夫は重い足取りで出て行き、フォルチュナ氏はほっと一息吐いた。確かに、彼は今の場面で十分に冷静さを見せていたが、内心ではヴァントラッソンが自分に飛び掛かり、羊の肩肉のような大きな両手で打ち据え、小切手を奪い取り、燃やし、車道に投げ捨て、自分自身は殆ど死んだも同然の状態でぐったり横たわる図が頭に浮かんでいた。
今やその危険は去り、マダム・ヴァントラッソンまでもが、彼が待たされることにじりじりしないよう、慌てて彼の機嫌を取り始めた。このみすぼらしい店の中で一番まともな椅子を彼に勧め、是非何か飲んでいただかなくては、せめて甘口のワインでも、と主張した。彼女は酒瓶を引っかき回して探しながら、彼に礼を述べるのと愚痴をこぼすのを交互に繰り返していた。曰く、自分には泣き言をいう権利がある、自分にも良い時代はあった、が、結婚してからというもの呪いのようなものが掛けられてしまった、このような惨めな境遇に陥ることになろうとは夢にも思わなかった、あのシャルース伯爵のもとで働いていた幸福な時代には……。

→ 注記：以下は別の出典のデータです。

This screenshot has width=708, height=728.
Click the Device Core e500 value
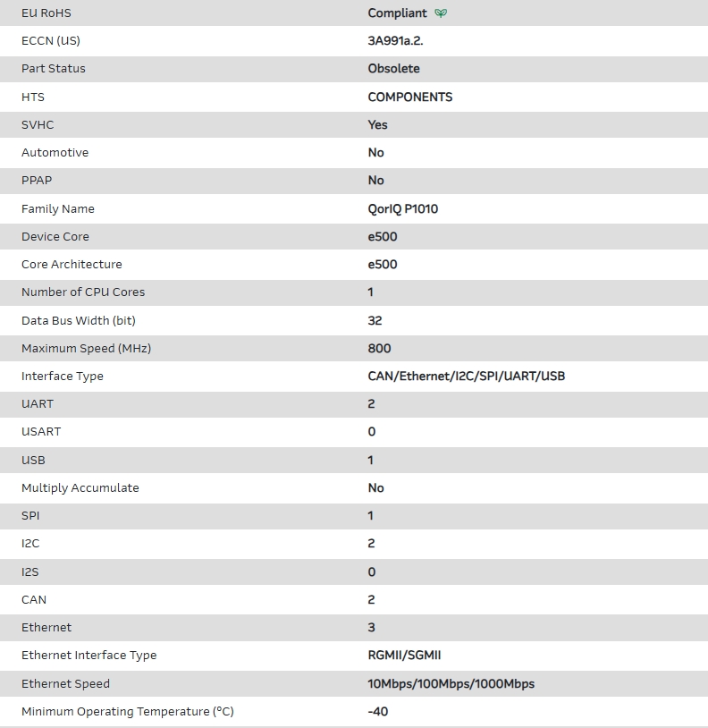point(383,237)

フォルチュナ氏は、いかにも同情を持って聞いているという態度の下に、深い満足を隠していた。十分な計画もなしにやって来たというのに、この事態は彼が期待し得たより千倍も好都合に進んでいるではないか。彼はヴァントラッソン夫妻に対し訴訟に持ち込む権利を保留することで彼らの信頼を得、巧みに夫人と二人きりで話しをする機会を得たのだ。それどころか、この夫人は、彼が尋ねようと目論んでいた質問をする前に、自ら進んでごく自然に話し出してくれたのだ。

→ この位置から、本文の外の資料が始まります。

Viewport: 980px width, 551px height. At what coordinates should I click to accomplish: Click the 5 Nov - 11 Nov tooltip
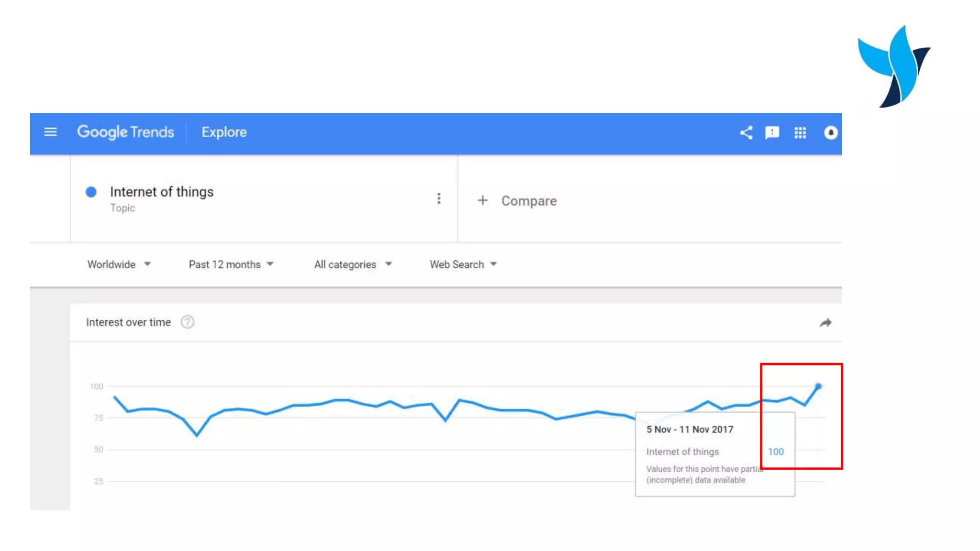click(x=714, y=454)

「ああ!今でもシャルース伯爵のところで奉公をしていればねえ!」と彼女は言っていた。「給金は六百フラン、それと同額の贈り物、だから実質その二倍だったですよ! ……ああ良い時代だった! それが、こんなことになって!人は自分の運命に満足しないもんなんですね。それに、始末の悪いことに、人には心てもんがある……」
彼女は、客にお出しすると言った『甘口のワイン』を探し出すことが出来なかったので、カシス(クロフサスグリの実のリキュール)をブランデーで割ったもので代用することにし、カウンターに置いた大きなグラス二つに半分まで注ぎ入れた。

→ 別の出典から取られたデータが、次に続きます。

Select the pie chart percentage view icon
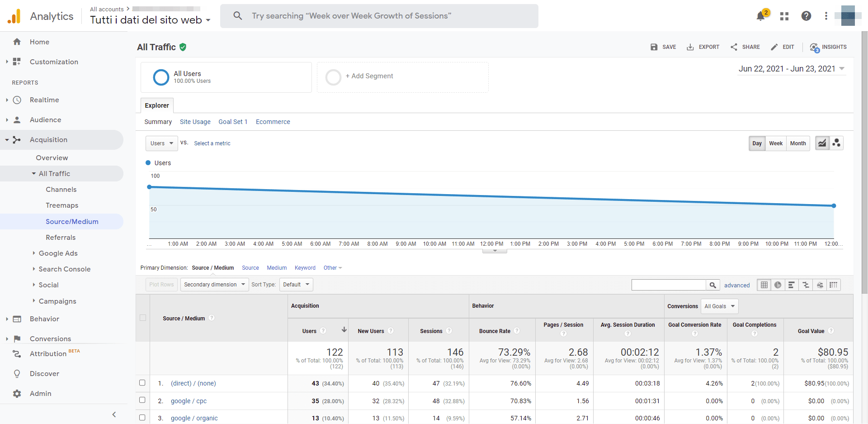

「ある夜のことですよ、不幸が始まったのは」と彼女は言葉を続けた。「ルドゥットのダンスホールでヴァントラッソンに出会ったんです。十三日のことでした。だから用心しなくちゃいけなかったのに!そんなこと、出来なかったんですよ。ああ、あのときのあの人の姿を見たら! 素敵な軍服姿でね。パリ共和国衛兵隊に入ってたんですよ、あの人は。女たちはもう皆夢中でね……あたしもすっかり目が眩んじまった……」
彼女の口調、身振り、傷を負った唇をすぼめる仕草などすべてが、苦い失望と取り返しのつかない後悔を物語っていた。
「ああ!見てくれの良い男たち!」彼女は言い継いだ。「何も仰らなくて結構……こいつはね、あたしの金に目をつけたんです。あたしは一万九千フランを貯めてましてね。結婚してくれないか、とあたしに言ったんですよ。あたしは愚かにも承知しました……ええ、愚かですとも。だってあたしは四十歳だったのに、彼は三十歳。あいつが欲しかったのは、あたしじゃなくて、あたしの金だってことに気がつくべきでしたよ……。結局、あたしは勤めを辞め、彼をずっとあたしの傍に置いておくために、あいつに兵役代理人まで買ってやったんですよ。(革命直後の1792年、軍隊補強の必要に迫られた立法議会は志願兵を募ったが、戦役は毎年12月1日に終わる、とされていたため、軍隊は人員の不足に悩まされ、義務的な兵役制度を作る必要に迫られた。選考には従来の抽選・指名の方法が用いられたが、一方で代理人制度が明記された。これは金持ちに革命への資金貢献を求める意図であったが、実際には富裕層を兵役から免除する結果となった。)
彼女は過去の自分の信じやすさを思い出し、次第に興奮し、悲劇的な身振りで、これらのあまりに残酷な記憶と決別しようとでもするかのように、グラスを掴み、一息に飲み干した。但し、客に次の一言は忘れなかった。